« La reprise est lente et fragile » : interview de Christian Noyer au Républicain Lorrain le 22 janvier 2010
Quelles leçons tirez-vous de la crise ?
«La crise a plusieurs causes. Nous avons souffert d’une insuffisance de régulation, en particulier aux Etats-Unis.
A cela se sont ajoutés de forts déséquilibres des échanges, entre certaines zones géographiques excédentaires et d’autres déficitaires.
Des montants de liquidité considérables ont été ainsi placés par des investisseurs dans les pays les plus déficitaires, entraînant ainsi des distorsions dans la formation des prix des actifs financiers.
Enfin, cela est moins connu, nous avons assisté en 2008 à un ralentissement économique dans les pays industrialisés alors même que la croissance des pays émergents se poursuivait sur un rythme très rapide,
engendrant une envolée des prix des matières premières. Au ralentissement cyclique s’est ajoutée une inflation anormale. Il faut aujourd’hui travailler à un système financier mieux régulé et au développement
d’une économie mondiale plus équilibrée, moins construite sur les dettes, plus sur l’épargne et l’investissement.»
Qu’en est-il de la reprise ?
«La reprise est là. Nous ne sommes plus en récession depuis le milieu de l’année 2009.
Nous prévoyons 0,5 % de croissance au quatrième trimestre. L’estimation de 1,4 % cette année me paraît réaliste.

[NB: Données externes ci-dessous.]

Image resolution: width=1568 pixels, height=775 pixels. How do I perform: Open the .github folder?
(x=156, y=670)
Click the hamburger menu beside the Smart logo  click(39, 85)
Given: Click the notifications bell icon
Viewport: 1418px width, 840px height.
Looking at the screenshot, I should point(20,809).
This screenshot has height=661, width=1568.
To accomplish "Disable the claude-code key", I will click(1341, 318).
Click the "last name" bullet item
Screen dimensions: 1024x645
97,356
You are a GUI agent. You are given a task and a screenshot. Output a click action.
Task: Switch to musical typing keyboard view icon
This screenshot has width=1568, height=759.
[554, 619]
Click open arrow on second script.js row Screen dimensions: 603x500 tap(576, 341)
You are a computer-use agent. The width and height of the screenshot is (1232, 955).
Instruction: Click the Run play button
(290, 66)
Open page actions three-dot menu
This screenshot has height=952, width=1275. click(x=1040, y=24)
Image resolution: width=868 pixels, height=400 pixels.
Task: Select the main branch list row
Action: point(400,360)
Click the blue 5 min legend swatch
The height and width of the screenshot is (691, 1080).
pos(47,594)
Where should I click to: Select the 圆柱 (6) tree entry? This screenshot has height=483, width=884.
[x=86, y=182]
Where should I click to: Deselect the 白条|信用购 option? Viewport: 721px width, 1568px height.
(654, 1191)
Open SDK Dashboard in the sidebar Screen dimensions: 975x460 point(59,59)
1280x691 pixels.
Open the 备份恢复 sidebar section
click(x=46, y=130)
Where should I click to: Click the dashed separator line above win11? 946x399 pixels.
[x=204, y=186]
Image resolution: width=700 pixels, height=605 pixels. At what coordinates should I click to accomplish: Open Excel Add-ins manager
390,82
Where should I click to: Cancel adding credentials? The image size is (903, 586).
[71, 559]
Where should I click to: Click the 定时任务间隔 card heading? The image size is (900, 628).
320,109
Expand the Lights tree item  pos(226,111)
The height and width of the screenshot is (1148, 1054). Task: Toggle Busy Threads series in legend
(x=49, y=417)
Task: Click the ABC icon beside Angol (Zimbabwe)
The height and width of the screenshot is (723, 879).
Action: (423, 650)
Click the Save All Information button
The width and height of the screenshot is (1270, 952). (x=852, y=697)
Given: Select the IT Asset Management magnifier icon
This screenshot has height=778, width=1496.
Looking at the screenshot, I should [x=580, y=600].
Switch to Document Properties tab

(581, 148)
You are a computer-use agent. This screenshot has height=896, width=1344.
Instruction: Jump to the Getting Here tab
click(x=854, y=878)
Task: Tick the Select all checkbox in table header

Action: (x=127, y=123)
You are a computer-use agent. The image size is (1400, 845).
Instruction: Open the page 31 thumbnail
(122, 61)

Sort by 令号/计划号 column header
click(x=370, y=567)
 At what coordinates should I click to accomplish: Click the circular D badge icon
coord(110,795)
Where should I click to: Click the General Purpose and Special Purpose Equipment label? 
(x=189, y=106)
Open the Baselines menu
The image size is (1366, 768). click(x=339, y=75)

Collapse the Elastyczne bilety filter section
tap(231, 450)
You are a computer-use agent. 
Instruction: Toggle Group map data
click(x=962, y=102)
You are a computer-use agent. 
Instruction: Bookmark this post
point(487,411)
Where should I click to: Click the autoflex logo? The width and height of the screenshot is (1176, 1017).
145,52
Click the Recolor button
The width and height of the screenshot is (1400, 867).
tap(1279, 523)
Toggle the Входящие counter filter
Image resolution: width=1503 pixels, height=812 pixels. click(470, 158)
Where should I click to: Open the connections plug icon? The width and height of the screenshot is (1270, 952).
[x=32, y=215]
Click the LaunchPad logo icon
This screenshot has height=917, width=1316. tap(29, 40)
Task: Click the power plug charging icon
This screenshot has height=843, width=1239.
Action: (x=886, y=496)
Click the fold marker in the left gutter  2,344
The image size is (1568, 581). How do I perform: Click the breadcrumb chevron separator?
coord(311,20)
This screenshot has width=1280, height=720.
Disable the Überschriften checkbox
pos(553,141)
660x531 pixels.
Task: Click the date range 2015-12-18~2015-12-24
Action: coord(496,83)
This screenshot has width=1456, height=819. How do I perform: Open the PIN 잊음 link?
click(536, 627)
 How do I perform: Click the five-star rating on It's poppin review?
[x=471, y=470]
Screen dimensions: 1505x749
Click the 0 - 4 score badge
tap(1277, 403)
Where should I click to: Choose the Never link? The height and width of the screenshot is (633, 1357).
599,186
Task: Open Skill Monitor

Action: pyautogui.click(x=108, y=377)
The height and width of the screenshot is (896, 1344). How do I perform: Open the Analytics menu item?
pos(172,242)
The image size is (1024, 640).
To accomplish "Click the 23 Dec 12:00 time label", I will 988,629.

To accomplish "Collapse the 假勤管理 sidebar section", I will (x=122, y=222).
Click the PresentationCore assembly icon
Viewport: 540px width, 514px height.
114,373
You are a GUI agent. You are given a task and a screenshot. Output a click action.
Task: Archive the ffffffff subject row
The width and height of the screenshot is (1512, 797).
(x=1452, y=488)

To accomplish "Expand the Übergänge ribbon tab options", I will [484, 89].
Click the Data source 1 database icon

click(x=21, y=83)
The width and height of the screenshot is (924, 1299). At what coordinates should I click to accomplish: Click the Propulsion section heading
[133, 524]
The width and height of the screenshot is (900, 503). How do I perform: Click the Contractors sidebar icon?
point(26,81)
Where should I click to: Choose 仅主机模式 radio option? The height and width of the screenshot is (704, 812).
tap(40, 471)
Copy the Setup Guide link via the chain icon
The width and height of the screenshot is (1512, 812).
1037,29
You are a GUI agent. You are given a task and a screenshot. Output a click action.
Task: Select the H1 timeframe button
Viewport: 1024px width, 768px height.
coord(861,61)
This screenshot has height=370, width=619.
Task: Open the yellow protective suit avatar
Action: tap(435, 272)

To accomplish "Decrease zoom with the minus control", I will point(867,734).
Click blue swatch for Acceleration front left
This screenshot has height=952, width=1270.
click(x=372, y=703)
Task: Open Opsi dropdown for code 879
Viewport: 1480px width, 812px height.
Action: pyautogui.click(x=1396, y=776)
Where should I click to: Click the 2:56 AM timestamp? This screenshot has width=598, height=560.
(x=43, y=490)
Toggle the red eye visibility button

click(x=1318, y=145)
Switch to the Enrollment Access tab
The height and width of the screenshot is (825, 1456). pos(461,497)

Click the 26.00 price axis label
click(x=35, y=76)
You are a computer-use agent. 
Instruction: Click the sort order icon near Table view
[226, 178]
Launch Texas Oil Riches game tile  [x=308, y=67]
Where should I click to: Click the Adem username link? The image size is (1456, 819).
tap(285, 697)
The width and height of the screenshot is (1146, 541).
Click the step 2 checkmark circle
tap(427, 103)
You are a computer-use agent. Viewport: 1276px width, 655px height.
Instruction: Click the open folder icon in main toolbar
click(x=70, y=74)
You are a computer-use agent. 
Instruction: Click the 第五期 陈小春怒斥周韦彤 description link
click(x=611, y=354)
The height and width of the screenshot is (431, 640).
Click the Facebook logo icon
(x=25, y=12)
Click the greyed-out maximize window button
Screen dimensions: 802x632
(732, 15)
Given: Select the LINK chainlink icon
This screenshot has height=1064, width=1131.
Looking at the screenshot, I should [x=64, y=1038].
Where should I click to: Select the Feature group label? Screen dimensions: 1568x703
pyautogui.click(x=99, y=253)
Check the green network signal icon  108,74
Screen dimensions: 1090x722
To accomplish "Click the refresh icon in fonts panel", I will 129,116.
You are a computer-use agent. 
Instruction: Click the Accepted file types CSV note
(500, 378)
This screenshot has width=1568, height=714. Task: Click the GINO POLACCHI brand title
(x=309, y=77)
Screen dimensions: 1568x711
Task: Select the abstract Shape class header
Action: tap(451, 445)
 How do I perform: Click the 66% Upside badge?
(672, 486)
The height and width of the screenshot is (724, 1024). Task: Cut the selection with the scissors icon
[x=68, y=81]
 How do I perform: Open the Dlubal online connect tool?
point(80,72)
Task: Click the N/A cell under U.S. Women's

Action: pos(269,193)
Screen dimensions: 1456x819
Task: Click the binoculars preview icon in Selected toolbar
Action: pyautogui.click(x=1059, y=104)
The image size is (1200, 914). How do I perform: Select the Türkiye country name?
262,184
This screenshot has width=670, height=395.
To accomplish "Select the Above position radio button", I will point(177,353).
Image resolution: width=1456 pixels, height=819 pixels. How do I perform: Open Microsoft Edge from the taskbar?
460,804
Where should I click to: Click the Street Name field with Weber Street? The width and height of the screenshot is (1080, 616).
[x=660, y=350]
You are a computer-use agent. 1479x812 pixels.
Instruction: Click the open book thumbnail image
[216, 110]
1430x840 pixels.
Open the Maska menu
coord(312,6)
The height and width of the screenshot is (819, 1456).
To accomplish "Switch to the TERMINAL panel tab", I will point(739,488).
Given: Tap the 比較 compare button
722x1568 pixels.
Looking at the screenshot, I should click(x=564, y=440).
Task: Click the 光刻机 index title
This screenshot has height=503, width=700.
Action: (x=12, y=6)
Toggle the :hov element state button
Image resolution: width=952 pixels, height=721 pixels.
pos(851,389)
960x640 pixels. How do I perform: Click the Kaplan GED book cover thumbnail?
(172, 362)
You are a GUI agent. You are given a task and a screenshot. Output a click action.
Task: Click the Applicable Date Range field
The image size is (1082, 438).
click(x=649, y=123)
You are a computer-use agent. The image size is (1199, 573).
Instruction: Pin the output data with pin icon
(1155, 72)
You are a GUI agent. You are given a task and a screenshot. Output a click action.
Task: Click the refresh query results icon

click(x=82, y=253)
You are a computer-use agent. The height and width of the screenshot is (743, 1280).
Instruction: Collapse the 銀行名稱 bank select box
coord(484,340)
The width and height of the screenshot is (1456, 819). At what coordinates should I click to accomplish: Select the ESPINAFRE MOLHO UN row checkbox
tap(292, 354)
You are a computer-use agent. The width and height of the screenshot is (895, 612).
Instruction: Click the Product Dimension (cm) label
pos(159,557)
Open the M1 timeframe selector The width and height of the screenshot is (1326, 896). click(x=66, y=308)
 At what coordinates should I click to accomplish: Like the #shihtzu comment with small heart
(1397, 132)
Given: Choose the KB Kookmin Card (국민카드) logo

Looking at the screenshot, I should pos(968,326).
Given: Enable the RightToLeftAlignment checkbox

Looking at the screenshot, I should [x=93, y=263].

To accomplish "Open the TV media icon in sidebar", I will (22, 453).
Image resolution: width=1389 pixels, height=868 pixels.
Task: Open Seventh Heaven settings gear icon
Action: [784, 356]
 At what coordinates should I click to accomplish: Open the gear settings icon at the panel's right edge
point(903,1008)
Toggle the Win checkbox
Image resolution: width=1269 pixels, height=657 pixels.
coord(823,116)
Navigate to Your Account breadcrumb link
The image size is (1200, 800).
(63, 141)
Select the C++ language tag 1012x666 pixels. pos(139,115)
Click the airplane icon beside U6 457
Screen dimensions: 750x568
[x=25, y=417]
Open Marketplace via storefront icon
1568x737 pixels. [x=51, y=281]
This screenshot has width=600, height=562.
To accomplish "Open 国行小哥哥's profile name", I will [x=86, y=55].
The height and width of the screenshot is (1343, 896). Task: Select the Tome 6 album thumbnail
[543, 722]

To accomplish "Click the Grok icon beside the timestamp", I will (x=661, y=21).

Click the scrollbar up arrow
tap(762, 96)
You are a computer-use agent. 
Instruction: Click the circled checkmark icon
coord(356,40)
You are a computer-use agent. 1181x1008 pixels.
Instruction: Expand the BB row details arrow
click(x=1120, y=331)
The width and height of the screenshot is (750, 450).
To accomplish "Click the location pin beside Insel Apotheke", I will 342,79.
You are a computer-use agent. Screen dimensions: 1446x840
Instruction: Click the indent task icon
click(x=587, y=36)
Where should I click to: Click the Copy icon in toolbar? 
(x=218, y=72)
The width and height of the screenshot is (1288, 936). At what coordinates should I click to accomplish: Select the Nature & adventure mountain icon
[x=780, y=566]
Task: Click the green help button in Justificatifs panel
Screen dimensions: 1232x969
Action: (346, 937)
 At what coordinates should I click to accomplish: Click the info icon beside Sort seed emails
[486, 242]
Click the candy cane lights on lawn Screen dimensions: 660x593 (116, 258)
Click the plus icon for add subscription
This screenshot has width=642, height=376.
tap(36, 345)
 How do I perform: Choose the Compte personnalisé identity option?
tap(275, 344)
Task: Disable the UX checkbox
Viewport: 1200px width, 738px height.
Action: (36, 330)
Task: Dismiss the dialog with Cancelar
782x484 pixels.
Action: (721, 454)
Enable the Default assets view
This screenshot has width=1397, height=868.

La reprise est fragile et sera lente. Cela tient à la fin des effets des plans de relance, de la montée du chômage qui pèse sur la consommation des ménages.
L’investissement n’est pas reparti, le taux d’utilisation des capacités est encore faible autour de 70 %. Or, c’est bel et bien la reprise de l’investissement qui créera le vrai redémarrage.»
En attendant, les déficits explosent. La sortie de crise aura un coût ?
«Nous avons résisté à la crise grâce à des filets de protection sociale efficaces et grâce à l’investissement public.
Le budget de l’Etat ne peut pas vivre indéfiniment en déficit. D’ailleurs, les Français craignent les impôts futurs et en prévision, ils épargnent.
Il est donc nécessaire de mieux maîtriser les dépenses publiques et poursuivre les réformes structurelles afin d’asseoir la confiance pour l’opinion publique,
pour les entreprises et pour les marchés. Et donc les rassurer sur le fait que la sortie du tunnel ne passera pas par une hausse massive des impôts.»
Faut-il ponctionner les banques et taxer les bonus comme aux Etats-Unis ?
«La taxe américaine doit permettre à l’Etat, qui a mis des sommes considérables pour aider le secteur bancaire, à rentrer dans ses frais. En France, l’aide a été plus modeste et a servi à soutenir le crédit car aucune banque française n’était au bord de la faillite. Elle a déjà été remboursée et l’Etat a déjà engrangé deux milliards. Le contribuable français est gagnant. La situation est donc radicalement différente. La taxe de Christine Lagarde consiste à renforcer de façon préventive les fonds de garantie des dépôts, ce qui est une très bonne chose. Concernant les bonus, il est vrai qu’à titre personnel, ces montants exorbitants me semblent anormaux, de la même façon pour certains chanteurs ou footballeurs. Mais notre devoir est de veiller à ce qu’ils ne soient pas source de prises de risques excessifs. Il y a un principe de réalité, dont il faut tenir compte, et ne pas faire partir les activités de marché à l’étranger. Les profits doivent être prioritairement affectés au capital pour permettre aux banques de financer l’économie et faciliter l’accès au crédit.»